* _Problem details_:
Pictures in the listing below are skipped, while the lines from the "Viewport: 1023px width, 754px" line through the "This screenshot has height=941, width=1412." line are returned word for word.
*** Opening of Given data ***
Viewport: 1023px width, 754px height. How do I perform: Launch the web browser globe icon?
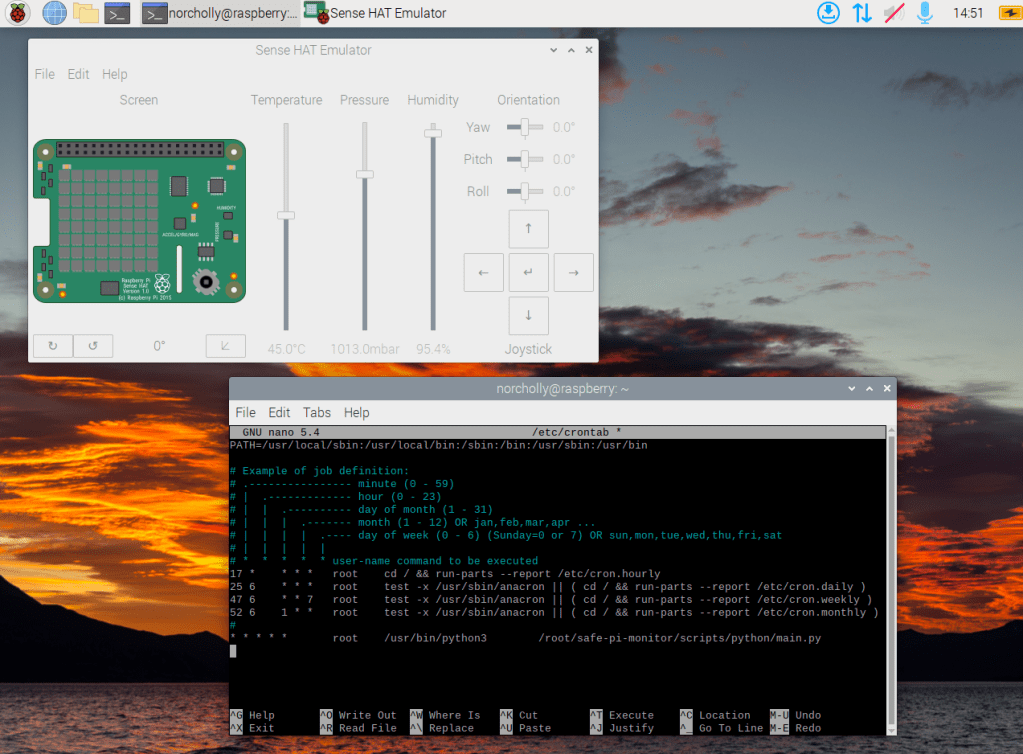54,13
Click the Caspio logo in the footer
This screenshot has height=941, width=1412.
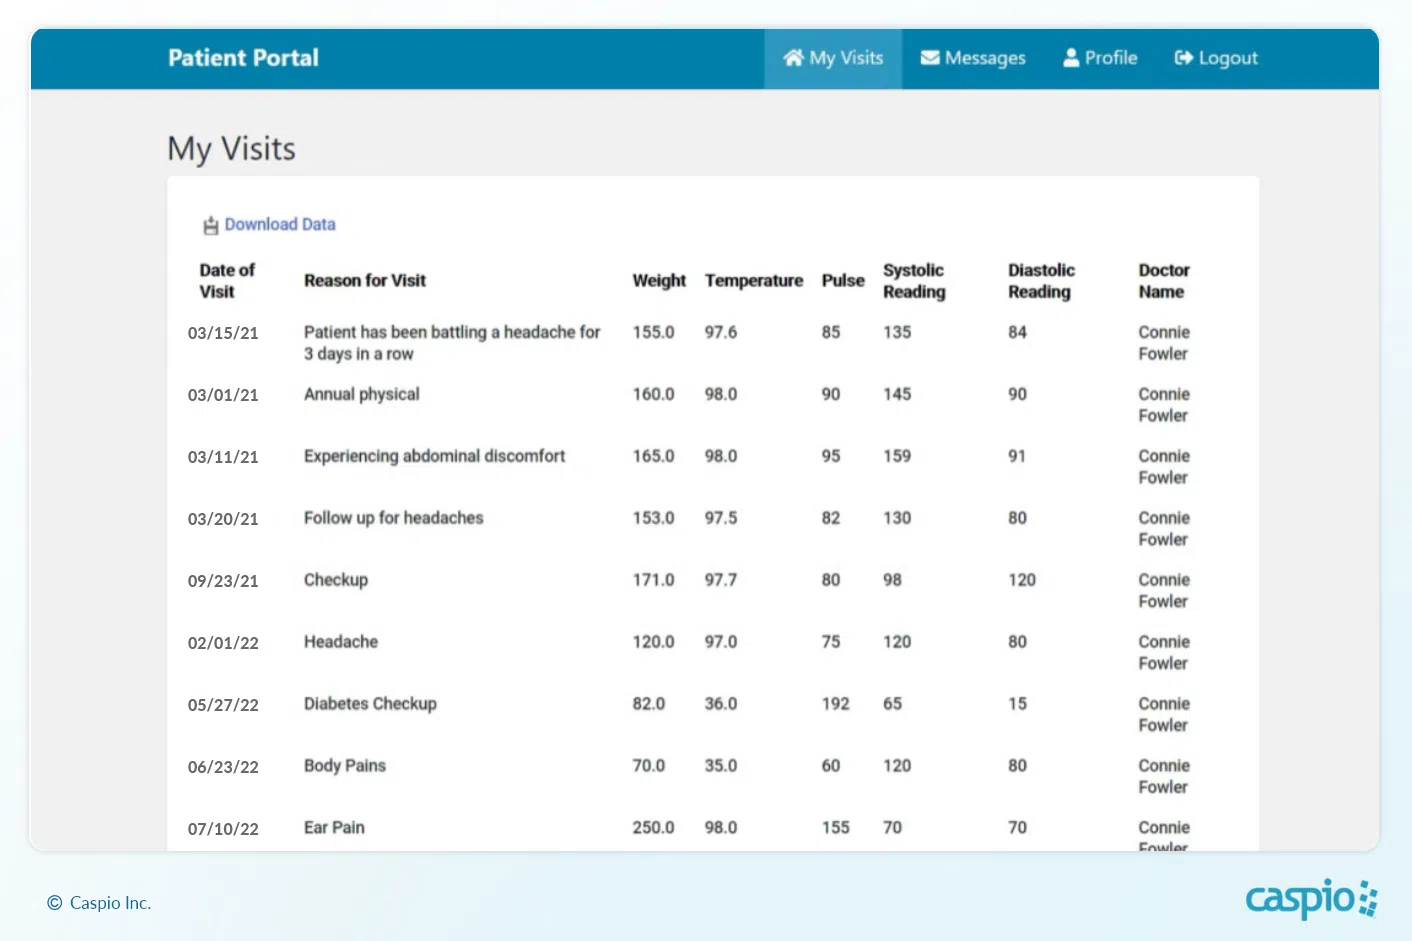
*** Close of Given data ***
*** Opening of Given data ***
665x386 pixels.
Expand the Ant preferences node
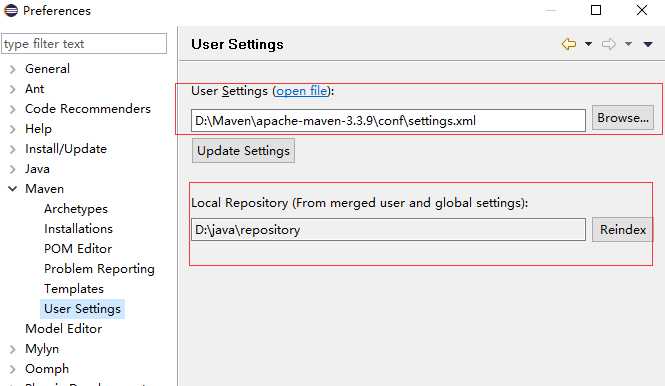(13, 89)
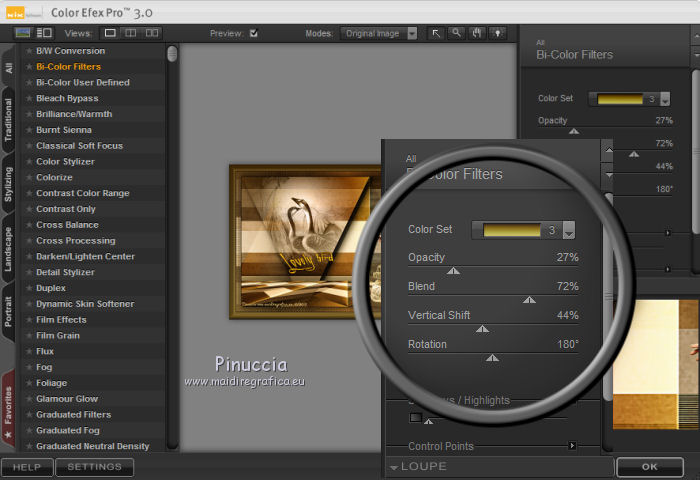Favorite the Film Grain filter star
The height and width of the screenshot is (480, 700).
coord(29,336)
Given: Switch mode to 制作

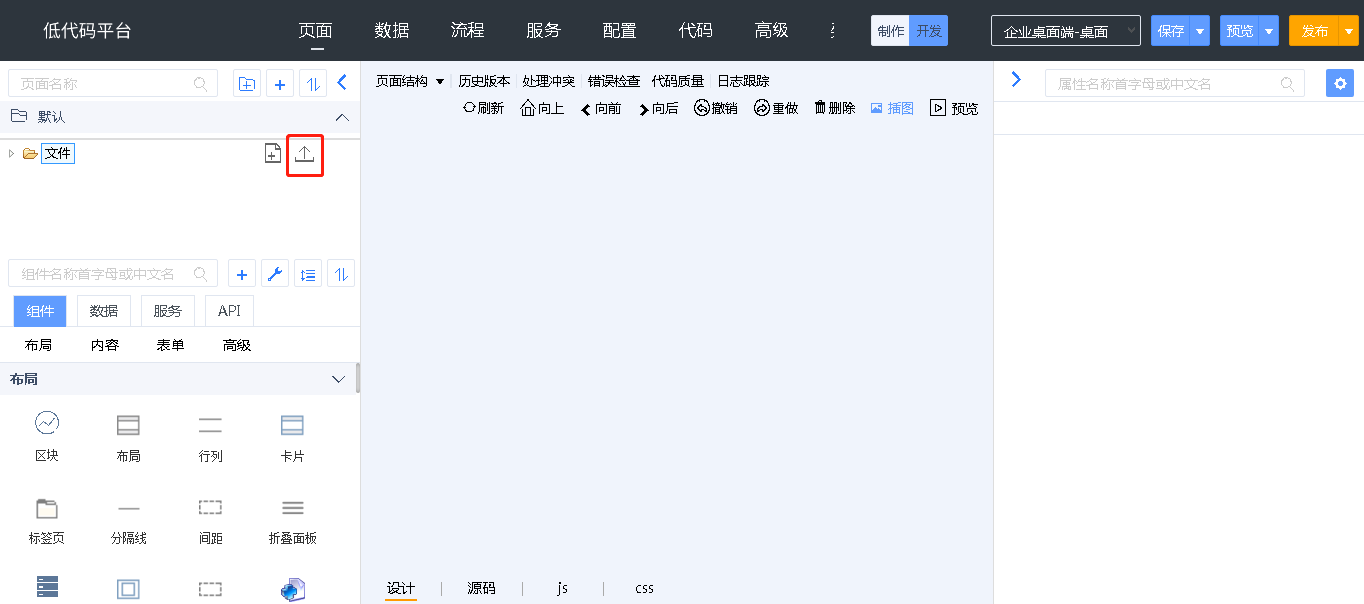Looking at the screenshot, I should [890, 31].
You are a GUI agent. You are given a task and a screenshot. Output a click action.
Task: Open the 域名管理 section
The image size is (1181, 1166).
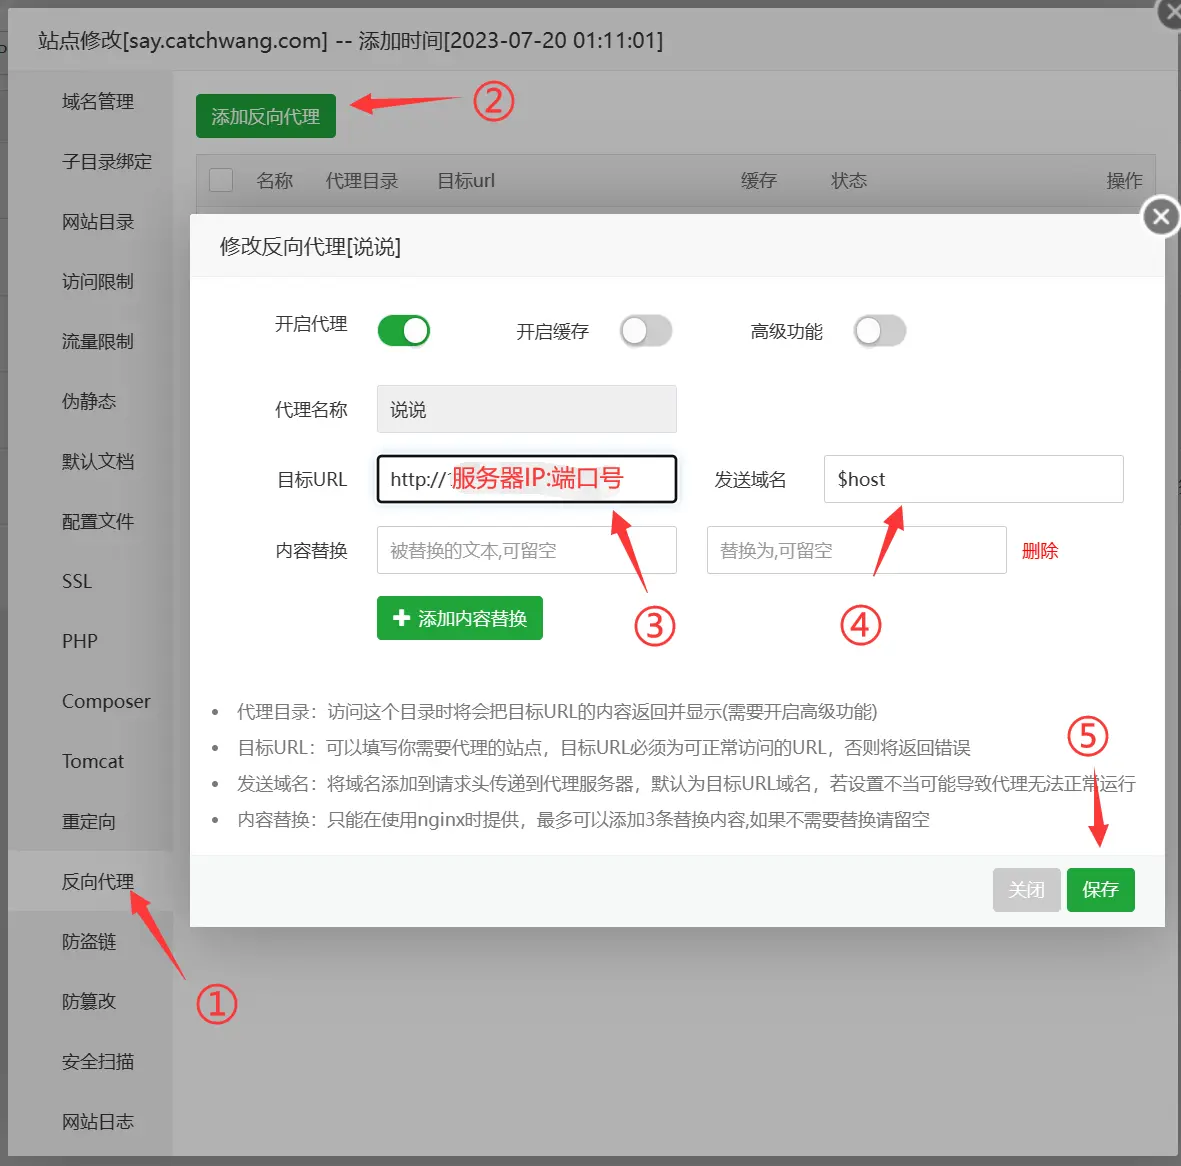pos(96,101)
*** Close of Given data ***
*** Opening of Given data ***
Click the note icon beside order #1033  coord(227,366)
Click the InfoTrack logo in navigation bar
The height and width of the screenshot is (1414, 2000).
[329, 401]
*** Close of Given data ***
* _Answer_:
Viewport: 1023px width, 754px height. How do I perform: Launch the web browser globe icon?
54,13
Click the Caspio logo in the footer
This screenshot has height=941, width=1412.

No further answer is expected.